DDoS & Ransomware: A Dreadful Combination

Ransomware payments more than doubled from 2020, reaching nearly $1.2 billion in payments from US financial institutions just in 2021.

Ransomware attacks are more frequent, more varied, and already incredibly costly to their victims. The total average cost of a ransomware attack in 2021 was $4.62 million, according to IBM’s Cost of a Data Breach Report. Tacking on a DDoS attack as well takes cyber extortion to the next level.

DDoS exploits – in which attackers overwhelm a targeted server, service, or network with malicious traffic from multiple connected systems – are among the oldest forms of cyberattack.  Although in the early days it was only used by hacktivists to prove a point or for cyber vandalism, nowadays, DDoS evolved into a tool for cyber warfare and extortion.

A growing global network of many unsecured connected devices has enabled cybercriminals to develop more powerful botnet-enabled DDoS approaches than ever with breaking records in terms of traffic volume (see 3.47Tbps DDoS attack)

DDoS can become part of the cyber extortion mix in several ways. Many times, cybercriminals are using the attack itself (or threat of it) for extortion purposes, impacting an organization’s network with an offer to relent for the right price – always crypto payment. As an example, at Path Network we’ve seen a huge increase for service requests in 2021 coming from VoIP companies across the UK, USA, and Canada where it seems there was a cybercriminal campaign initiated against this industry. This method has a lower barrier to entry than coupling DDoS with encryption since DDoS services are widely available on the Dark Web for as low as $20 /month unlimited access to a 10Gbps DDoS capacity.

Because companies keep getting better at preventing encryption-based ransomware attacks by investing in cyber security, especially e-mail security as the first line of defense, straight DDoS extortion could and will probably grow.

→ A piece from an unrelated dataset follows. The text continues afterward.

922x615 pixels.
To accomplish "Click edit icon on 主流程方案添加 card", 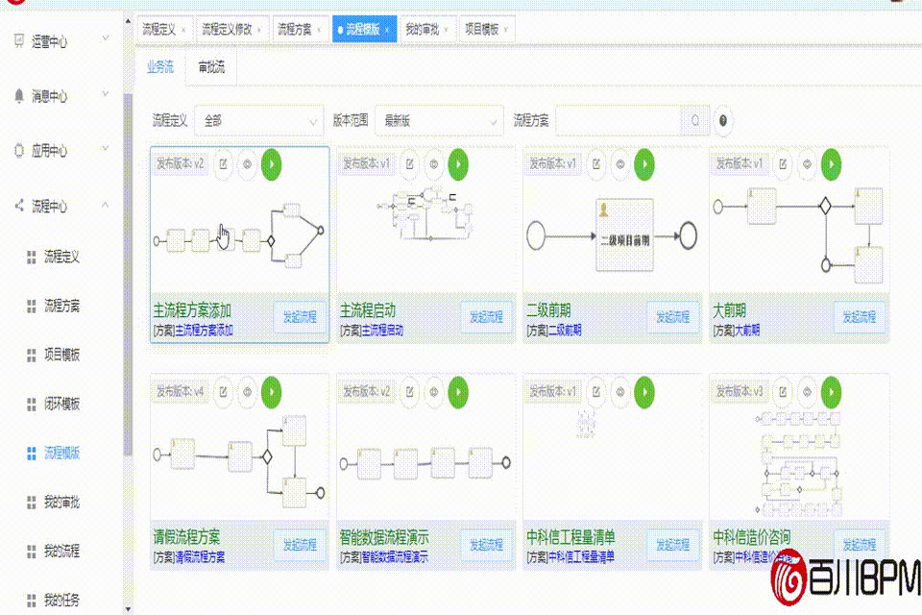I will pos(223,163).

Smoke and Mirrors - DDoS attacks can be the perfect distraction in terms of misdirection. That makes them a devastatingly efficient way to throw an organization’s incident response team off a hacker’s trail. While an organization scrambles to respond to a DDoS attack, quieter network activity may fly under the radar. This allows bad actors to establish a backdoor through which malware, such as ransomware and others, can go in and sensitive data can be accessed.

56 percent of respondents to a poll conducted by cybersecurity researchers at ITProPortal see evidence that DDoS is being used as a smokescreen. More than a quarter of respondents said that when they lost data from targeted attacks, DDoS was involved as a diversion.

Last but not least, there’s the approach described by the FBI, in which ransomware gangs will threaten (or directly launch) a DDoS attack to pressure victims during negotiations. So-called “triple extortion threat” the attackers encrypt and often exfiltrate the organization’s data and if the victim is not paying the ransom, they use a DDoS attack as additional persuasion.

The Bottom Line

Cybercriminals are always looking for more effective and, of course, profitable attack vectors to pursue. Hybrid ransomware approaches involving victim’s data encryption and DDoS are near the top of the list. By staying informed about these evolving threats and investing in technologies such as Path DDoS security to defend against them you have a chance in protecting your company and potentially saving money that otherwise would be spent fighting the attacks afterward.